If you absolutely wish to retrieve a translated NUMBERS document you must extract all text from the translated file and reconstruct the document in NUMBERS. 

Subtitles

ASS, SBV, SCC, SUB, LRC :

Most subtitle files are simply structured, rendering them editable in code or text editors. Generally speaking, one can change the extension of these files or save them under a CAT tool compatible format: the SRT format.
If you wish to know more about subtitling, do not hesitate to consult our subtitling tool list where more than 40 software are listed. 

SRT :

SRT is the most widely spread subtitle format compatible with most CAT tools, software, platforms and social media. Translating SRT file content is rather simple: Simply replace the source text with the desired target text without changing the sequence numbers or the timecodes. 

VTT :

VTT subtitle file format is a web dedicated file format containing specific time markers and metadata allowing for richer text formatting than its rivals. To translate a VTT file we can either open it in a code editor or an even simpler method would be to use Smartcat, one of the rare VTT compatible CAT tools.

Audio

FLAC, MP3, WAV, OGG, MID, WMA :

All of the aforementioned file formats are data structures used in IT to stock sounds such as music and human voice recordings. And to translate an audio file, human-based or machine-based, a transcription phase is crucial whether it be timecoded (with time markers) or not. The transcription can be done in an SRT or text file via a CAT tool or manually.

Design

DXF, DWG :

Autocad files are complex and difficult to translate, first off due to their incompatibility with CAT tools, and due to the fact that professional translators and translation agencies, not specialized in technical translation, rarely ever work on Autocad first hand.

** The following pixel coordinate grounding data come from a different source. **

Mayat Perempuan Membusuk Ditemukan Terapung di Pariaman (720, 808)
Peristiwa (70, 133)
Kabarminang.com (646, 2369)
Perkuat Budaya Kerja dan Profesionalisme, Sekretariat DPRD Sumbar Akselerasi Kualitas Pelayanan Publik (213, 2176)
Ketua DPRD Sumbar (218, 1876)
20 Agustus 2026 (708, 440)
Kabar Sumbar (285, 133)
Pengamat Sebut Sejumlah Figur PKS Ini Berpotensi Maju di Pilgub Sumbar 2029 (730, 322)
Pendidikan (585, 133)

DWG format is the native Autocad format whereas a DXF format is an “interchange” format that allows viewing an Autocad file with an older software version than the one used to create the file itself.
TranslateCAD is an application that allows translating DXF interchange files but not DWG formats. Hence if you only have a DWG, you must first convert it into a DXF format.
PowerCAD on the other hand, is another AutoCAD translation application compatible with both DWG and DXF formats.
To translate AutoCAD files, one may also export DWG or DMX files into an Illustrator format and process it as they would any AI file.

VSDX, VSX, VTX, VDX, VSSX, VSTX, VSDM, VSSM, VSTM :

These Microsoft Visio file formats can be directly translated in Visio or using a CAT tool.